Rundgang durch die Altstadt von Angermünde
Zur Geschichte von Angermünde
Im Grenzland der Oder entstand um 1200 die Angermünder Burg an der Kreuzung wichtiger Handelsstraßen. Das angenommene Stadtgründungsdatum von 1233 geht auf den brandenburgischen Markgrafen Johann I. zurück.
Wenig später um 1250 ließ sich der Orden der Franziskaner hier nieder. Die Mönche waren am ersten großen "Ketzerprozess³ von 1336 gegen die Waldenser beteiligt.
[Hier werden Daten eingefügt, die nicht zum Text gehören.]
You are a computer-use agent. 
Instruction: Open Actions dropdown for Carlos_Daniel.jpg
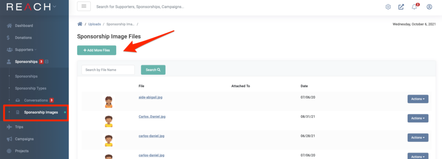point(418,118)
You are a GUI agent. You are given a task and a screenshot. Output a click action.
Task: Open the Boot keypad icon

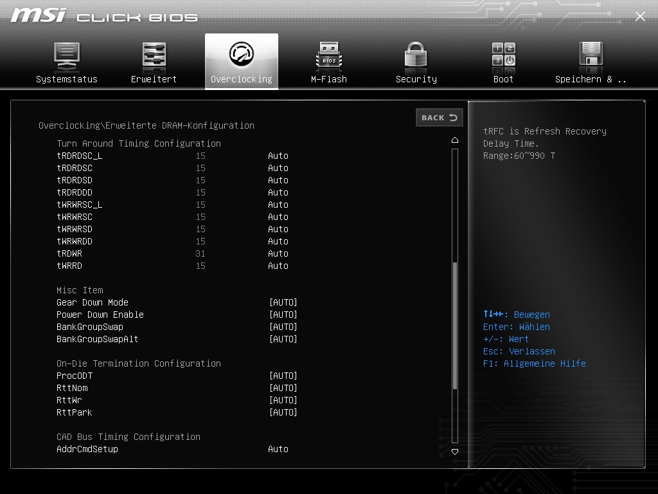[504, 54]
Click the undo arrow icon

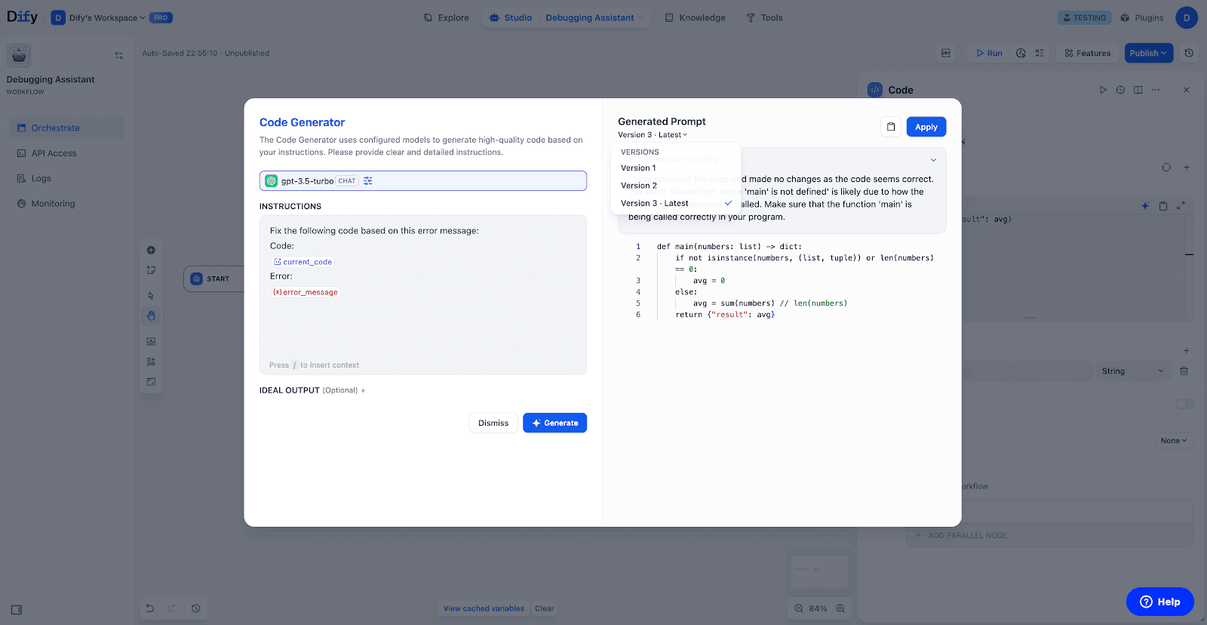[150, 608]
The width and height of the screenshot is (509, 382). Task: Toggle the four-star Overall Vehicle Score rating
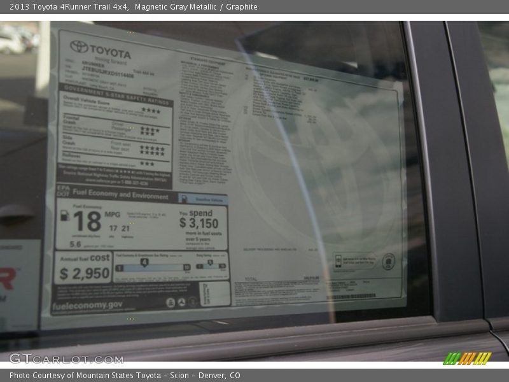coord(153,110)
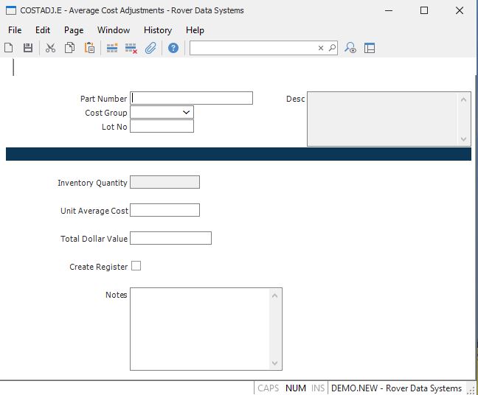478x395 pixels.
Task: Click the Copy icon in toolbar
Action: click(x=69, y=48)
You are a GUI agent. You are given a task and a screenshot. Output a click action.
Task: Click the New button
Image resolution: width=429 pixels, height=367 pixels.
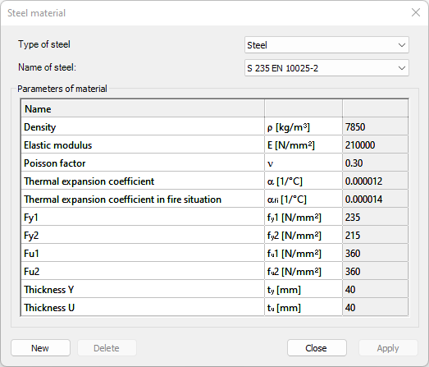(40, 348)
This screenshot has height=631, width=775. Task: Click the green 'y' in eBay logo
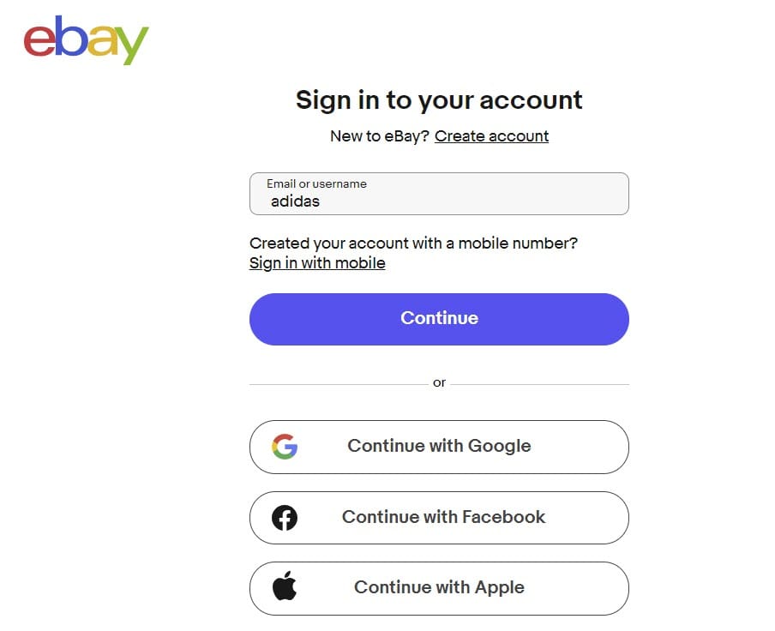[x=131, y=45]
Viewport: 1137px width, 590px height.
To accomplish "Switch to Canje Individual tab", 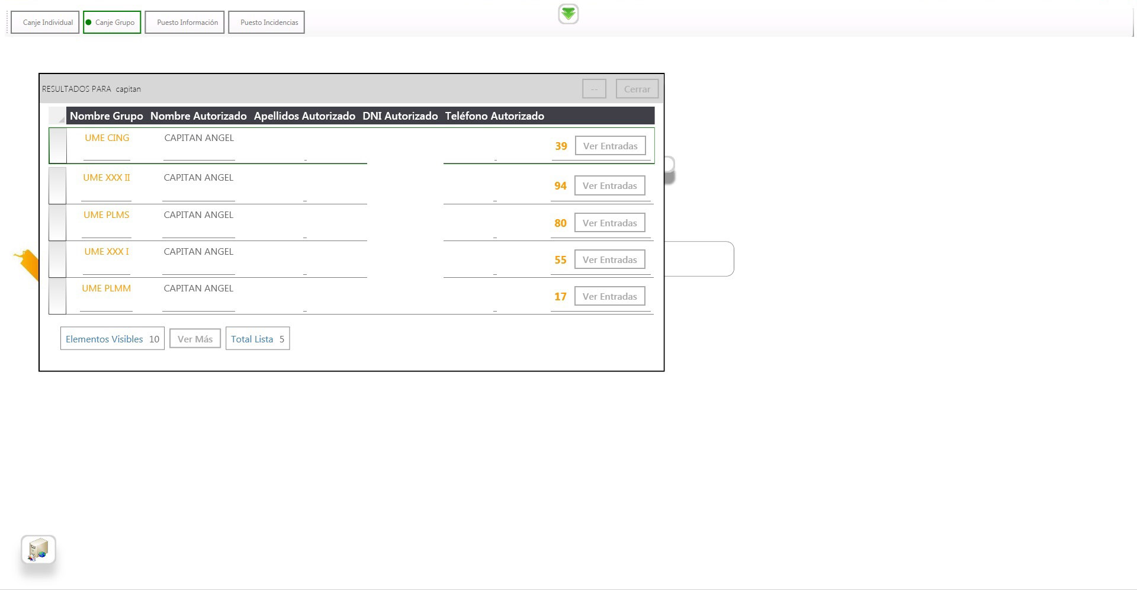I will click(45, 23).
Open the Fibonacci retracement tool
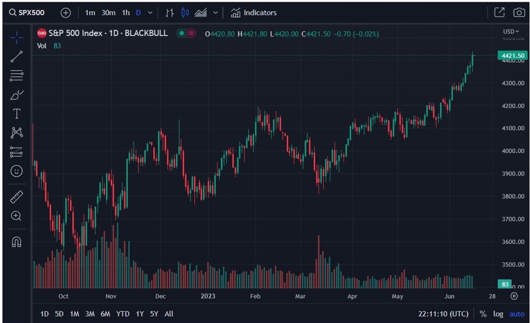 16,75
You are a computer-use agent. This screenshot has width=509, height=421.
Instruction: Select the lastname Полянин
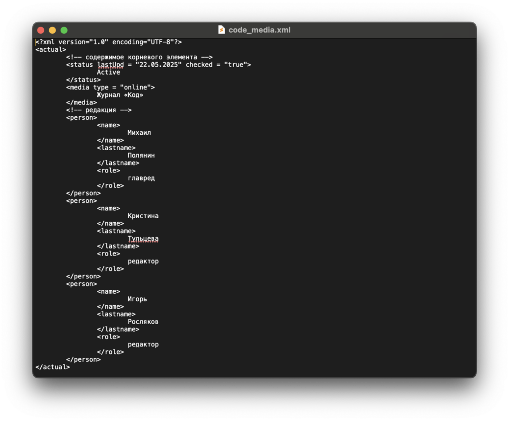143,155
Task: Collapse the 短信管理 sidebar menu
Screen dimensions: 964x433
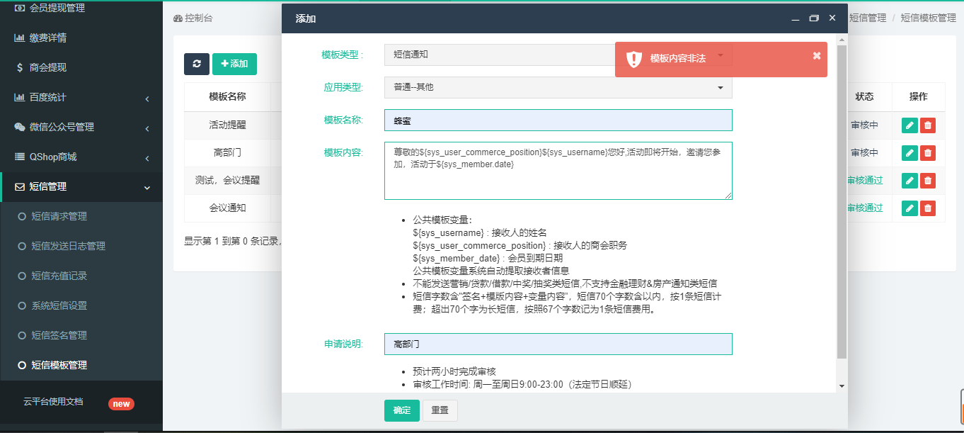Action: click(x=81, y=187)
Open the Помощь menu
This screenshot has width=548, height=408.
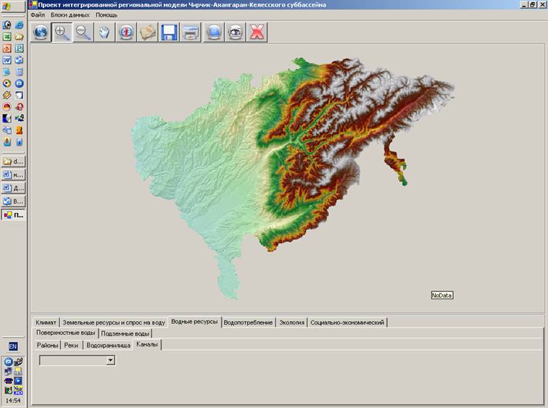coord(106,14)
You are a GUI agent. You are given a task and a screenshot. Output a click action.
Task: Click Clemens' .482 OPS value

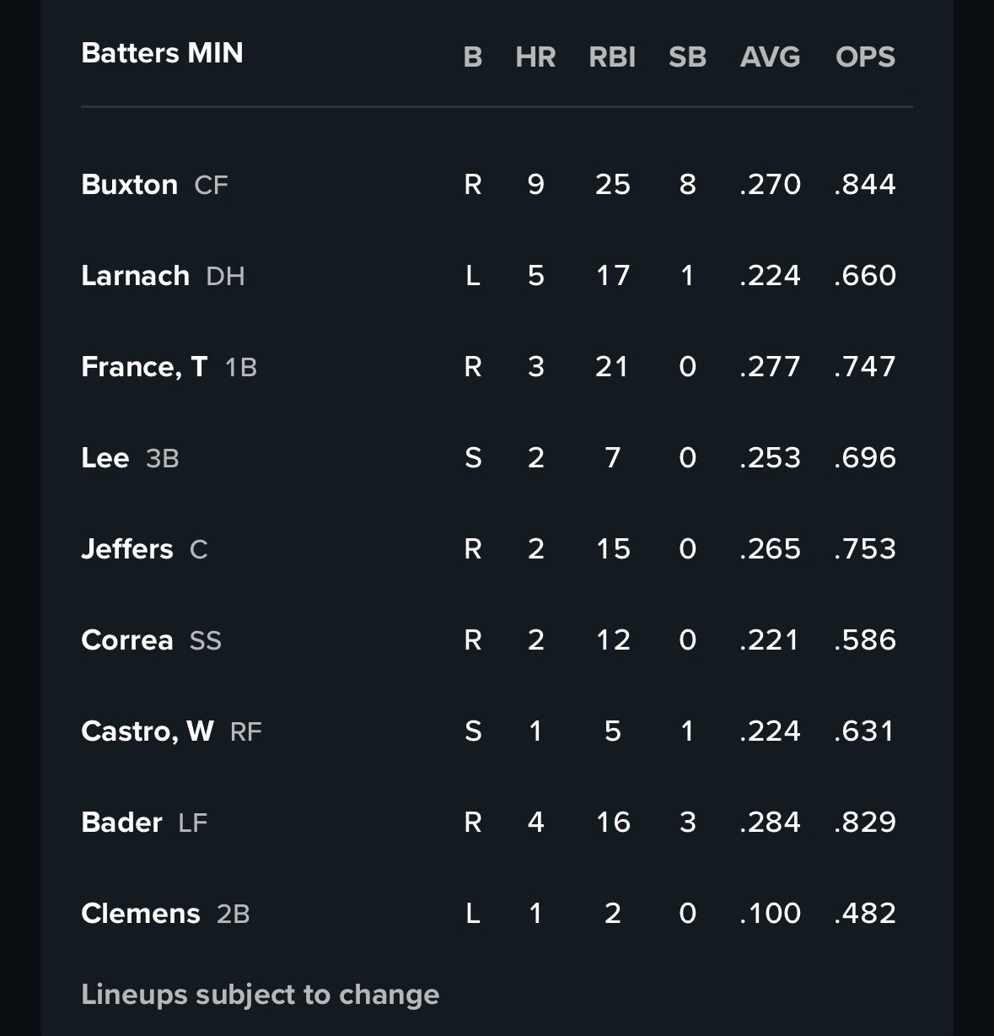point(865,914)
Das Aussterben der askanischen Markgrafen 1320 führte zu häufigem Besitzwechsel der Stadt. Erst mit der Schlacht von Angermünde 1420 eroberten die Brandenburger die Stadt endgültig zurück.
Am Ende des 30-jährigen Krieges lebte nur noch ein Zehntel der Bevölkerung bzw. waren vier Fünftel der Häuser unbewohnbar. Erst die Ansiedlung von Hugenotten und Pfälzern ab 1687 sowie die Einrichtung einer Garnison 1694 brachten neuen wirtschaftlichen Aufschwung, der sich insbesondere im 19. Jahrhundert fortsetzte. Mit der Ernennung zur Kreisstadt 1817, dem Bau der Bahnlinie nach Stettin 1842/43 und der Industrialisierung, begann die Stadt über die historische Altstadt hinaus zu wachsen.
Der Erste und Zweite Weltkrieg forderte von den Angermündern zahlreiche Opfer. Durch die kampflose Übergabe der Stadt 1945 blieb der Ort von Kriegsschäden verschont. Nach 1945 entwickelte sich Angermünde zum regionalen Zentrum der landwirtschaftlich geprägten südöstlichen Uckermark.